ICMP Redirects from residential customer subnets?

ML ml at kenweb.org
Wed May 9 14:19:24 UTC 2012


Last night I was troubleshooting a strange issue where Apple products 
(So far just MacOS and Airports) were losing internet connectivity 
sporadically.

Originally I thought it was an IPv6 transition technology causing the 
problem but the customer couldn't even ping their default GW via v4.

To rule out the customer mistyping/giving us wrong information on what 
they were seeing  I attempted to verify IP connectivity from my DHCP 
server to them.  I pinged the IP they had retrieved via DHCP earlier.

What I got back were ICMP redirects interspersed with echo replies from 
the customer I was pinging.  The redirects were of the form:

"Redirect Host(New nexthop: x.y.z.23)" The nexthop being an IP of the 
customer I was troubleshooting.  Thinking that was very odd I setup an 
ACL on the vlan serving that subnet to log ICMP redirects.  What I found 
was one IP x.y.z.56 sending redirects to IPs on my network as well as 
several IPs outside my network.  As far as I know there is no legitimate 
reason for a residential PC or home gateway to send ICMP redirects. 
There were also a few dozen other IPs on that subnet sending ICMP 
redirects.  A majority of them had 68:7f:74 (Cisco-Linksys) OUIs.  There 
were also some Belkins and one ASUStek OUIs.

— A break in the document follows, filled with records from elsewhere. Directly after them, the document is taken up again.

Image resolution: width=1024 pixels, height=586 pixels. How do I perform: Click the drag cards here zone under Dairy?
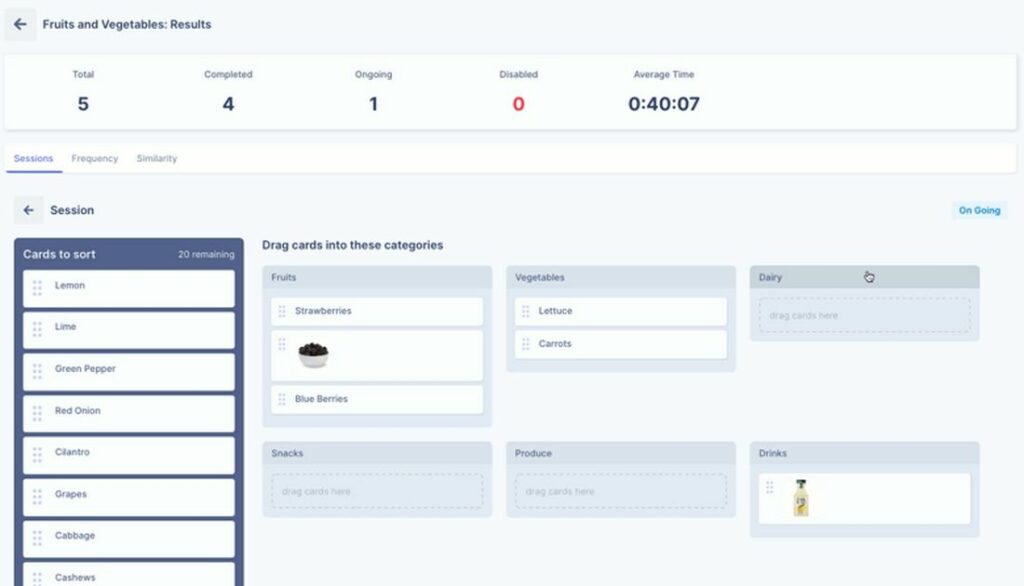pyautogui.click(x=863, y=314)
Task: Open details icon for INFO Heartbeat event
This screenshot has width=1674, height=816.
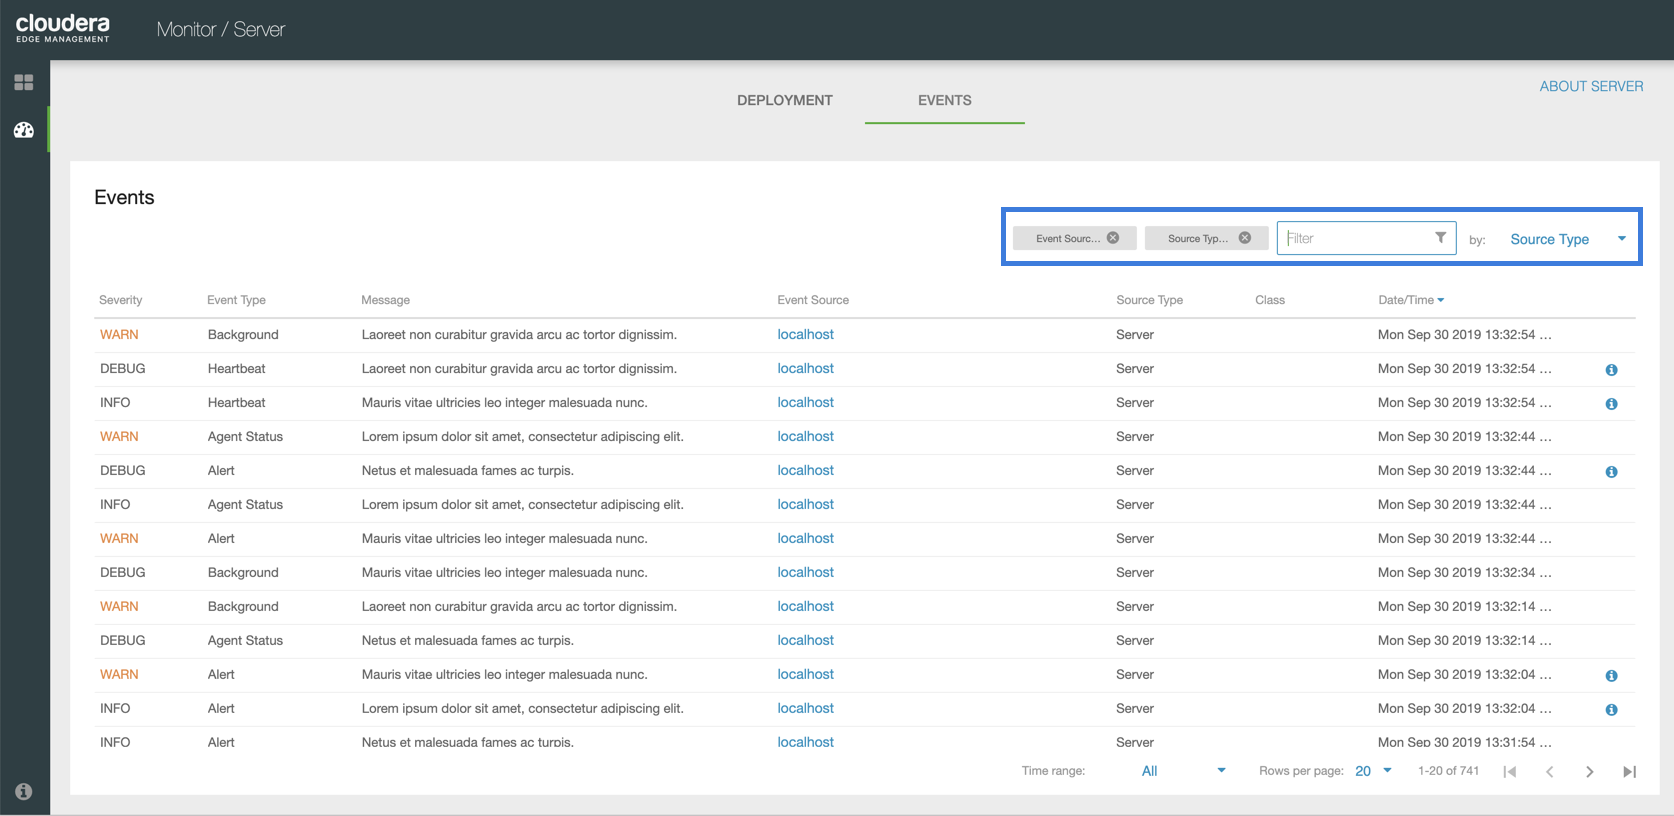Action: pyautogui.click(x=1611, y=404)
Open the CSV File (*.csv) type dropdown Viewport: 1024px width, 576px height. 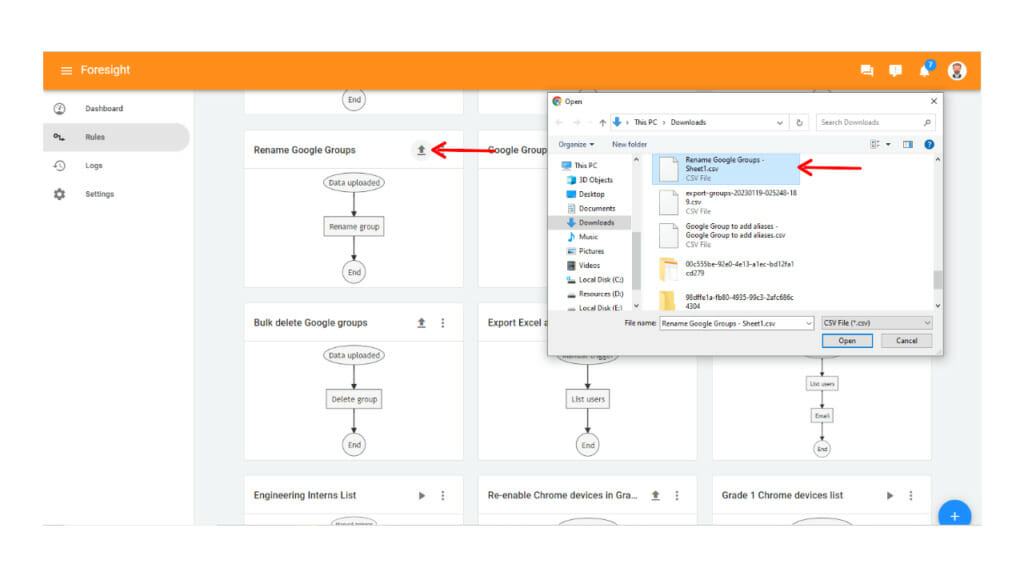pos(877,323)
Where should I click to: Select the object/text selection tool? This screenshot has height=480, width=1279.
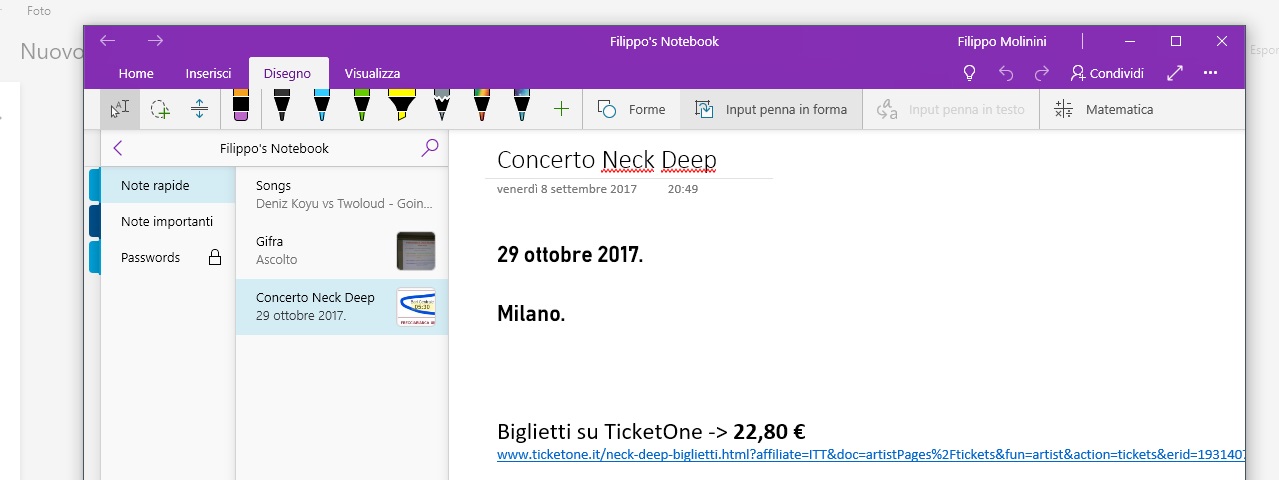[x=120, y=109]
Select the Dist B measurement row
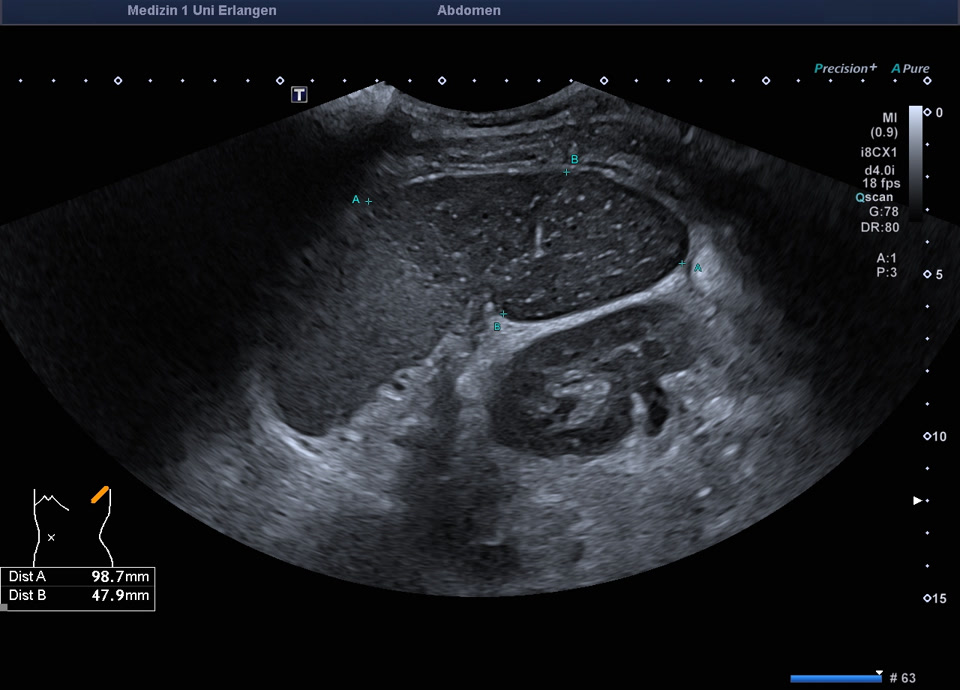960x690 pixels. (x=79, y=596)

The 68:7f:74 source MACs were dispersed amongst many customers not all 
from the same customer.  Which leads me to believe there is either a 
bugged Linksys firmware or an exploited Linksys home gateway causing 
trouble.

Has anyone ever seen something like this before?

Is there any reason to see ICMP redirects on a single homed residential 
subnet? I'm considering adding ICMP redirects to my customer edge ACL 
unless there is a legitimate purpose for these packets.